$thread
Grapa is fully thread safe in all supported environments (command line, Grapa shell, and Python/GrapaPy). All built-in operations—including map, filter, reduce, $thread, and $net—are safe to use concurrently. Users do not need to take any special precautions for thread safety in these environments.
Design Note: - All variable and data structure updates in Grapa are internally synchronized (locked) at the C++ level. This includes variables, tables, and all core datatypes. - You will never encounter crashes or corruption from concurrent access in normal Grapa usage. - However, if your program logic allows multiple threads to read and write the same variable or data structure, you may see logical race conditions (unexpected values, overwrites, etc.). This is a design consideration, not a stability issue. Minimize shared mutable state between threads unless intentional.
Note: Only if Grapa is integrated directly into a non-thread-safe C++ host (not anticipated for normal users) would additional thread safety considerations arise.
Locking and Shared State
- Only
$thread()
objects provide explicit locking and unlocking vialock()
,unlock()
, andtrylock()
. - To protect access to a shared resource, create a
$thread()
lock object and use it to guard access. - Calling
.lock()
or.unlock()
on a regular variable (like an array or scalar) will return an error.
Canonical Example:
lock_obj = $thread();
lock_obj.lock();
/* ... perform thread-safe operations on shared data ... */
lock_obj.unlock();
If you want to protect access to a shared variable, use a $thread()
lock object for that purpose.
Best Practices for Parallelism
- Prefer passing data by value or using thread-local variables.
- Minimize shared mutable state between threads. If you must share, use a
$thread()
lock object to guard access. - Immutable data (or data marked
const
) is safe to share, but note thatconst
is for performance/caching, not for locking (see below). - For compile-time constants, use
static
(see Function Operators).
Reference: Locking Methods (on $thread objects)
trylock()
: Attempts to acquire a lock, returns immediately.lock()
: Acquires a lock, waits if necessary.unlock()
: Releases the lock.wait()
,signal()
,waiting()
: Thread coordination primitives.
Thread Creation and Usage
Provides a thread library, cross functional with all platforms supported.
type()
$thread
start(runOp, input, doneOp)
Starts the runOp in the background, passing paramList. When the thread exists, doneOp is called. All 3 inputs are copied, as the originals are likely to go away after running the start command. So if an instance of object is passed in, the thread will end up using a copied instance and not the original instance.

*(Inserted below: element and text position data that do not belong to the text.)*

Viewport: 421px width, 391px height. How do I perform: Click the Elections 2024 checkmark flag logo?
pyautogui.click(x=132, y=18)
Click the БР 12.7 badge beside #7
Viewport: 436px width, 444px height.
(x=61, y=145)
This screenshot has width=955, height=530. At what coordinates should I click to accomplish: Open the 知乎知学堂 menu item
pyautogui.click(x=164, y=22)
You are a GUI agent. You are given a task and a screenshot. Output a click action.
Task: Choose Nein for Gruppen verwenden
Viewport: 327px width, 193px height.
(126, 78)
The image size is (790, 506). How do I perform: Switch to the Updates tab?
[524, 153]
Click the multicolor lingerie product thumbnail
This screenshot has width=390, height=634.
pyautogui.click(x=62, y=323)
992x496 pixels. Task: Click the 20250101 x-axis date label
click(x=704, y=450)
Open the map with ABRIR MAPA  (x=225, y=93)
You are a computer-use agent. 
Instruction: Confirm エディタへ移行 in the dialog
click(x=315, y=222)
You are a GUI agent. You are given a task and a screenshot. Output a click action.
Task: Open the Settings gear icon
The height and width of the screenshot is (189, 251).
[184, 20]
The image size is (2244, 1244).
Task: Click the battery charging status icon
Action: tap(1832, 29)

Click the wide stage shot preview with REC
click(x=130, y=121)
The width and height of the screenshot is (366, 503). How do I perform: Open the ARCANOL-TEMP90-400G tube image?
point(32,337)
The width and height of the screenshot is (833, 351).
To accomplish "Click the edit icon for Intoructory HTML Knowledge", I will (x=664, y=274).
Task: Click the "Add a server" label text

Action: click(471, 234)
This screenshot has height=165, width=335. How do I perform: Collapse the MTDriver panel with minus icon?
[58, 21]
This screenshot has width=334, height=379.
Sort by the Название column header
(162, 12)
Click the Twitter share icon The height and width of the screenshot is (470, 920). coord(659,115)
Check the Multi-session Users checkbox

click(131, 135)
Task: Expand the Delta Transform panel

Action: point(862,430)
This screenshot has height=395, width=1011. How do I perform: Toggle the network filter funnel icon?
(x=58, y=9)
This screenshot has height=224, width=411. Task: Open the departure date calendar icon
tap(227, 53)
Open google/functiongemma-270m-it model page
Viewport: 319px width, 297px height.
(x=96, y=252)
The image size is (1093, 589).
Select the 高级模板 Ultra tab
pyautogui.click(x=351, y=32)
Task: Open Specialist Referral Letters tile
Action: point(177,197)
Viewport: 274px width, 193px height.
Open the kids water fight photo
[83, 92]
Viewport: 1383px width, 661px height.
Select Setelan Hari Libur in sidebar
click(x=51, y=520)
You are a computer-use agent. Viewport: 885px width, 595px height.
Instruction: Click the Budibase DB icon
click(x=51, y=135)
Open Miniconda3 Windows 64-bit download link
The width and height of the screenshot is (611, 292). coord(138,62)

The thread is run from the same namespace as where it is called. To use a shared object instance, access the variable from within the thread rather than passing in the variable. Or pass in the $ID for the variable and difference the variable from the thread (which essentially does the same thing as a variable lookup but allows a different variable name to be used).
If accessing shared resources from within a thread, take care and use thread safe logic, such as a $thread()
lock object.
Example:
myRun = op(input) {"myRun:".echo();$sys().echo(@$local); input.c = input.a+input.b; "\n".echo(); @$local;};
myDone = op(input,result) {"myDone:".echo();$sys().echo(@$local); "\n".echo();};
t = $thread();
t.start(myRun,{a:1,b:2},myDone);
Output:
myRun:{"input":{"a":1,"b":2}}
myDone:{"input":{"a":1,"b":2,"c":3},"result":{"input":{"a":1,"b":2,"c":3}}}
The input parameter is passed to both the run op and done op. The done op also receives any output from the run op.
Other Thread Methods
stop()
: Stops the thread.started()
: Indicates the running state of the thread.suspend()
: Suspends the thread. If the thread is processing a queue and the queue is empty, put the thread in suspend mode. Then after pushing data onto the queue, call resume to have the thread resume processing.resume()
: See suspend.suspended()
: Indicates whether the thread is in a suspended state.